Silver then walks us through how his model for election prediction works. He kicks off his explanation by telling readers that the model begins by making a “snapshot” of the current state of the presidential race that is based on polls on both the state and national levels. While state polls, he says, are far more important to the logic of the model, there are fewer available than national polls since Biden exited stage right, so the use of national polls is a better starting place.

As of now, Harris is behind Trump, but only by a tiny 0.4 percent in the national average, which is way closer than the president ever was at any point since Silver started up the model back in June. She’s also pulling in around 44.1 percent of the vote, which is substantially higher than Biden, who was floating in between 40 and 41 percent. With Trump vs. Harris, there are fewer folks who are shunning both parties, a fact made clear by the declining number of both third-party and undecided voters.
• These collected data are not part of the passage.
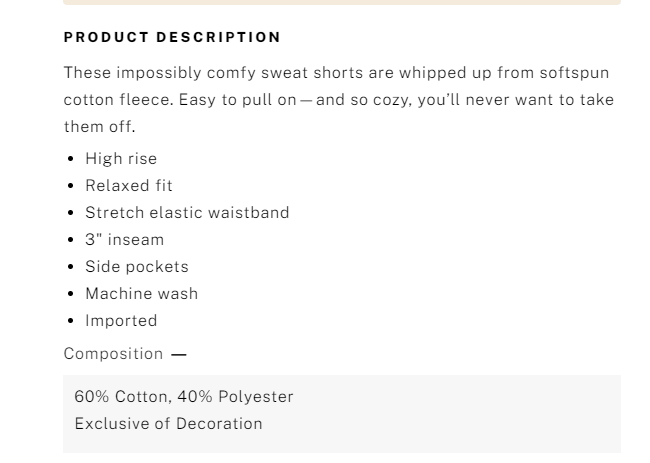Click the beige banner above the description
The width and height of the screenshot is (650, 463).
(x=342, y=2)
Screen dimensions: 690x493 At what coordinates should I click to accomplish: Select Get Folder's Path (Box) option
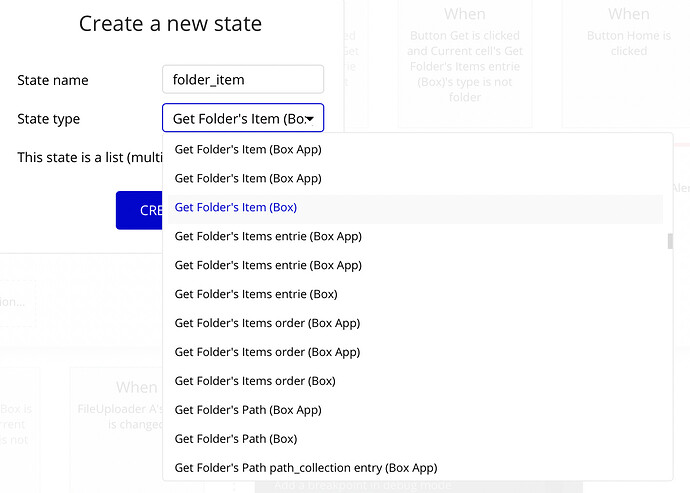[x=415, y=439]
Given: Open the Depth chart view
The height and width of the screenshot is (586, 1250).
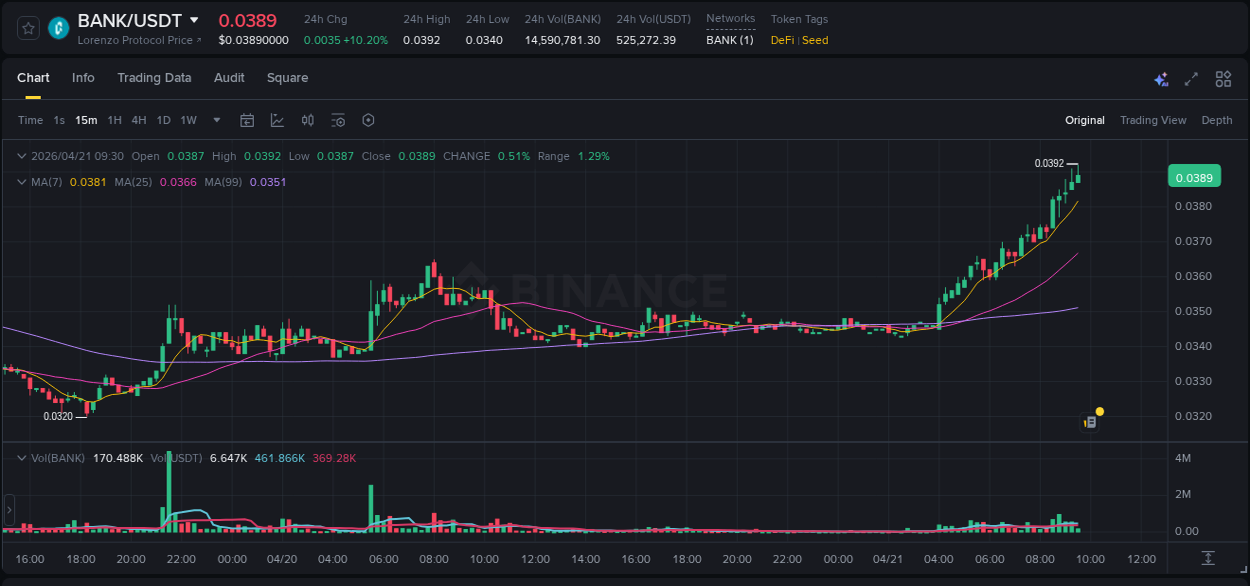Looking at the screenshot, I should 1217,120.
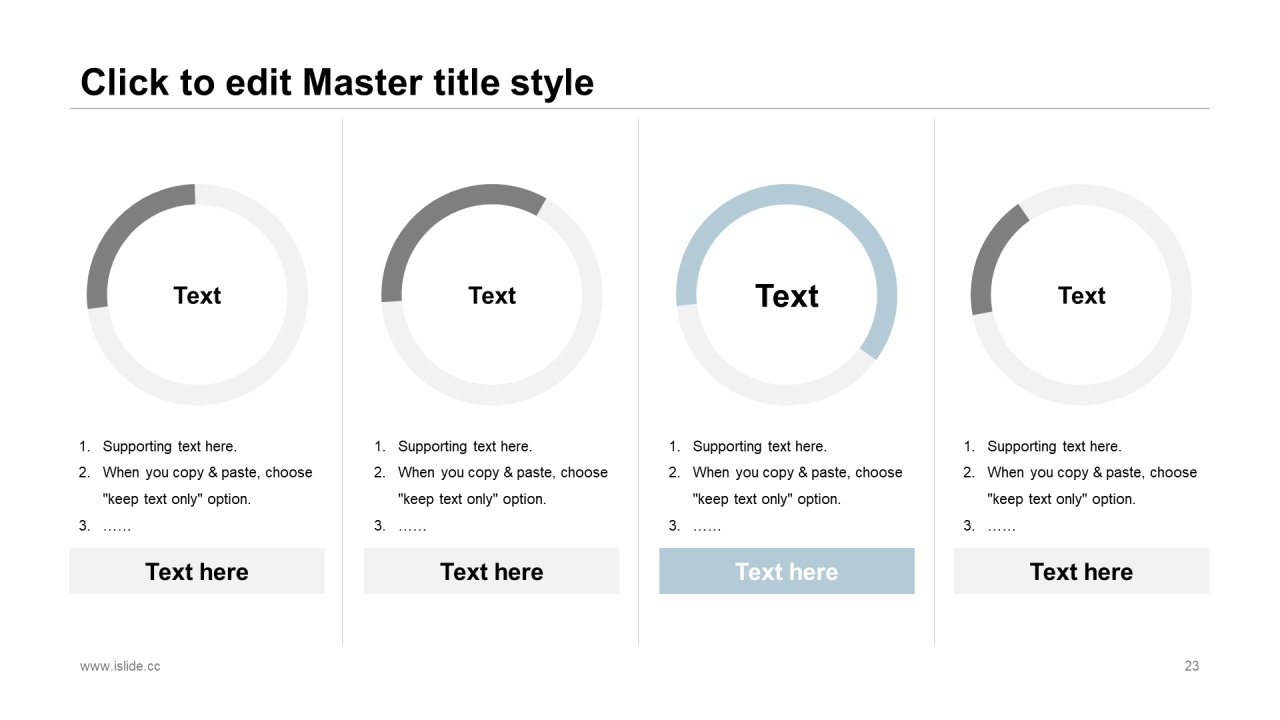Click the center "Text" label of the first donut
Screen dimensions: 1280x720
(x=197, y=296)
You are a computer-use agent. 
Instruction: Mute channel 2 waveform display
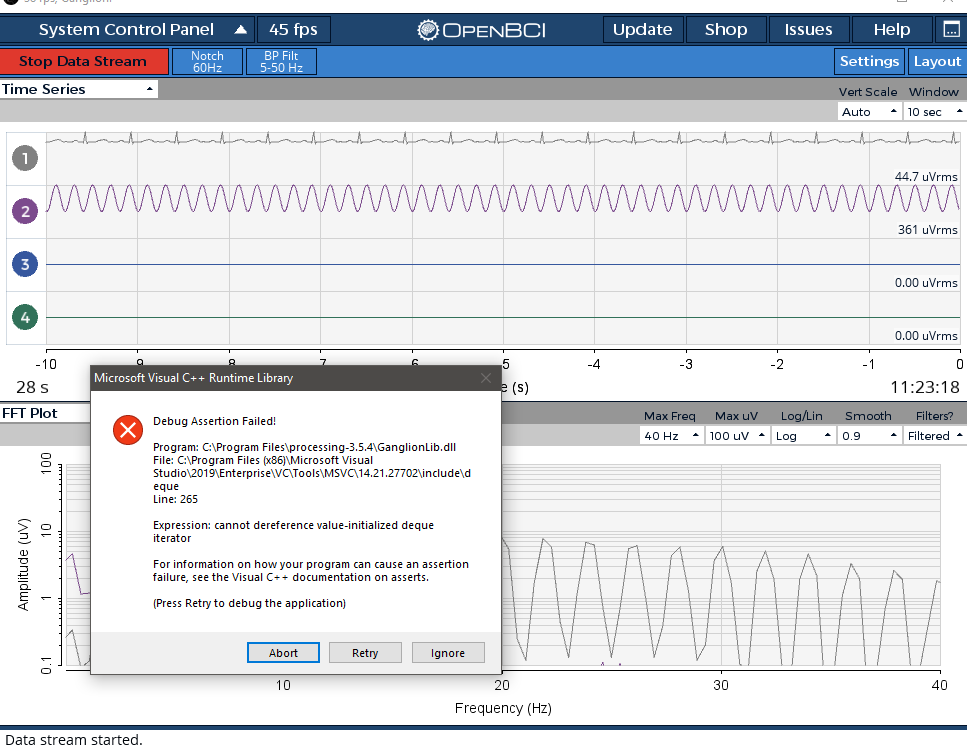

“As you can see, the polling average — which we’ve retroactively calculated back to July 1 — has been bouncing around a lot. That’s partly because of all of the crazy political news, and partly because we decided only to use polls conducted fully since the Biden-Trump debate on June 27, the moment at which Biden’s campaign entered a downward spiral and Harris’s candidacy went from a weird hypothetical to highly plausible. It’s also because of sample size: there wasn’t a lot of high-quality polling testing the Harris-Trump matchup until recently. However, we can pretty clearly see that Harris’s numbers have improved since Biden exited the race and she became the presumptive Democratic nominee,” Silver concluded his report.